Required work:
Once you have checked each line below, report only the number of lines that contain the word "will".

(Beginning of Records for this task)

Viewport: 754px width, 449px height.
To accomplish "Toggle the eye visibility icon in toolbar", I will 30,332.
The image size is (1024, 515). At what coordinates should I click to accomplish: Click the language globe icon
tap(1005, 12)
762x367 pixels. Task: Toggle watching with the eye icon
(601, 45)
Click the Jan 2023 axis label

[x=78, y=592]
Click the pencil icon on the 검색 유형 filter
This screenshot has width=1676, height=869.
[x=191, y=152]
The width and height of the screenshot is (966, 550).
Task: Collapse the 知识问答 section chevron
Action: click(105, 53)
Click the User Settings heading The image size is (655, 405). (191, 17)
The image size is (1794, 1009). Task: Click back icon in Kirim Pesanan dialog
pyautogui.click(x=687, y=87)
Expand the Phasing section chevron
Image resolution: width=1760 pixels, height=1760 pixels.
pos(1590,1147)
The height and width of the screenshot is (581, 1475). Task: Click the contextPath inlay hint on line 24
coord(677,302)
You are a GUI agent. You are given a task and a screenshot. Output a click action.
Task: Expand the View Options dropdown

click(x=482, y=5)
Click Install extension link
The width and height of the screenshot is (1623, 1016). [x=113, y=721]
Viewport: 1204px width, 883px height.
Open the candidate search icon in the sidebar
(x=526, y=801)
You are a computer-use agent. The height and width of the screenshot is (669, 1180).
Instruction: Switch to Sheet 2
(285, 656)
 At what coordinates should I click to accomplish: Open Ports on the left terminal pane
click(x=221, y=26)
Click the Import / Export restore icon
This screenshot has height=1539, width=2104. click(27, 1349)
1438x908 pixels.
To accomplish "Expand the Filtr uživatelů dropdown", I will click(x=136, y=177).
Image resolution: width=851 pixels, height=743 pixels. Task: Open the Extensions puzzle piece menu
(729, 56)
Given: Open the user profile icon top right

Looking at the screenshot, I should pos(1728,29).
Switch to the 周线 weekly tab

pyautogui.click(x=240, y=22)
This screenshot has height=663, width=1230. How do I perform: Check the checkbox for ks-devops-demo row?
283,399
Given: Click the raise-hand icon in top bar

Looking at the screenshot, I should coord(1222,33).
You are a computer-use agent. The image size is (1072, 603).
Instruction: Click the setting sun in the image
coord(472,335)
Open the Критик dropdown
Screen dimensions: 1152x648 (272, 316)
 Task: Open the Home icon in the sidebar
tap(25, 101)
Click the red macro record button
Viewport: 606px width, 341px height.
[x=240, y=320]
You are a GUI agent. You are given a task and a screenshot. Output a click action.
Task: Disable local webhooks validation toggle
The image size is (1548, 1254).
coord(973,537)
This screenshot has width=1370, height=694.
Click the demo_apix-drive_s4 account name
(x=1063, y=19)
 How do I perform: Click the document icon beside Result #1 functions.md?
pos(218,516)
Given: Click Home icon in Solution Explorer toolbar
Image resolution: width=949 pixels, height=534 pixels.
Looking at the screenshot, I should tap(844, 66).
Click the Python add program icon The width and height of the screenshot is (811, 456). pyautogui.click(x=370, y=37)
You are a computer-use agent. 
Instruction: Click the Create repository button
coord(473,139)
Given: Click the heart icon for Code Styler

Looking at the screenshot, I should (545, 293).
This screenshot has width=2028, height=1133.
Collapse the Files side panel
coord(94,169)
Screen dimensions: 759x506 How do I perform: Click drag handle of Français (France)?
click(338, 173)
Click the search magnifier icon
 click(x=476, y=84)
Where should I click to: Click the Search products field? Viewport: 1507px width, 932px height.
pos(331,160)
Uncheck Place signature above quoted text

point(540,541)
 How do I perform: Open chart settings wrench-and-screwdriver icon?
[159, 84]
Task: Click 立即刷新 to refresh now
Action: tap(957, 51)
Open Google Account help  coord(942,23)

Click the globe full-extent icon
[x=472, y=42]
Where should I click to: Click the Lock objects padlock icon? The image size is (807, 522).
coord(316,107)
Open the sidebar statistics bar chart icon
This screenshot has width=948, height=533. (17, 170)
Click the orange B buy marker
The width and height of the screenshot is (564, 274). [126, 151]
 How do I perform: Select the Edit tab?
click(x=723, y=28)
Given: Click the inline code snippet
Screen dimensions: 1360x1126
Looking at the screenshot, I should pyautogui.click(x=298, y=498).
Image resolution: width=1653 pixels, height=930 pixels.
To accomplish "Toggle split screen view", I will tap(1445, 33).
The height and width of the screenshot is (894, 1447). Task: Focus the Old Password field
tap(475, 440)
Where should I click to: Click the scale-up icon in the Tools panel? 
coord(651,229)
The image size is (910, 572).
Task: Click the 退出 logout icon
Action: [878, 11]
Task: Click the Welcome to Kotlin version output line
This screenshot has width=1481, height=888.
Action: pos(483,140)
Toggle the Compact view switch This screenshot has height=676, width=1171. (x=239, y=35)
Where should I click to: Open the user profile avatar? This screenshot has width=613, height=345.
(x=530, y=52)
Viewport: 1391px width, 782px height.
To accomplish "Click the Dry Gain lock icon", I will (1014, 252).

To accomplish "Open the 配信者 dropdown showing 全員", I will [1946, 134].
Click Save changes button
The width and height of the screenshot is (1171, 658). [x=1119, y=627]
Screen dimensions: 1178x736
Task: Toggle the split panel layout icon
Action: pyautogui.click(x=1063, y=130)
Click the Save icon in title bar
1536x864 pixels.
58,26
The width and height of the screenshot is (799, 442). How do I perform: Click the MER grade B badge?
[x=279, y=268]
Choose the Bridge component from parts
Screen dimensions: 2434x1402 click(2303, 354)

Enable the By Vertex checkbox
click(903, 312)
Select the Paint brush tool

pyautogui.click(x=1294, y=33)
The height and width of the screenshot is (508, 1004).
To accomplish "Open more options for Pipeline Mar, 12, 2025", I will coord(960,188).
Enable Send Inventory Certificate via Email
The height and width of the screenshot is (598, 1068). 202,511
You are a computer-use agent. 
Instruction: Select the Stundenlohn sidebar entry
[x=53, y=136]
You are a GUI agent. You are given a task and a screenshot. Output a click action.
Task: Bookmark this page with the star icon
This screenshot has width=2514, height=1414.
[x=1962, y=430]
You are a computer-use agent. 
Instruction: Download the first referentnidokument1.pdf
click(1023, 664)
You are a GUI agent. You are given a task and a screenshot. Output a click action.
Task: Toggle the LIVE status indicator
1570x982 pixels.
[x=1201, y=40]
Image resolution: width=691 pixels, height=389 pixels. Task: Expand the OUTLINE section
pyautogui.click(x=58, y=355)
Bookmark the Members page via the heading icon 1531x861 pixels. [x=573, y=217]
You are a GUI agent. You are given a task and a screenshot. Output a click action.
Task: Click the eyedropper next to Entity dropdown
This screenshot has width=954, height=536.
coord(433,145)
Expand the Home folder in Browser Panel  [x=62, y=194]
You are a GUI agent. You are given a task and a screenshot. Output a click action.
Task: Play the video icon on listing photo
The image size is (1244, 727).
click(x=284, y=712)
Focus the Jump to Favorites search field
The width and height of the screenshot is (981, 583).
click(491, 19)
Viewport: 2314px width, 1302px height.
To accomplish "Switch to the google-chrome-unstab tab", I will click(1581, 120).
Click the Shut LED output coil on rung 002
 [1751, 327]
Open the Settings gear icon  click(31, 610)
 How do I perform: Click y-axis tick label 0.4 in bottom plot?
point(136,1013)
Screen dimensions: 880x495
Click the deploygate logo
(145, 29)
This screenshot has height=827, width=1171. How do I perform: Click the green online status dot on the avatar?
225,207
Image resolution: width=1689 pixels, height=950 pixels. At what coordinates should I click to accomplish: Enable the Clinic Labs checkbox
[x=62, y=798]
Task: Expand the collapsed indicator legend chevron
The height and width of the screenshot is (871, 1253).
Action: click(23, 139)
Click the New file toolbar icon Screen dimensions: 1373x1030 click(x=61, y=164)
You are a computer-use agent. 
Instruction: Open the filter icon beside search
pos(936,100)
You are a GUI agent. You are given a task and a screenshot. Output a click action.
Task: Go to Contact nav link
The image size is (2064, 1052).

(End of Records for this task)

Result of this task:
7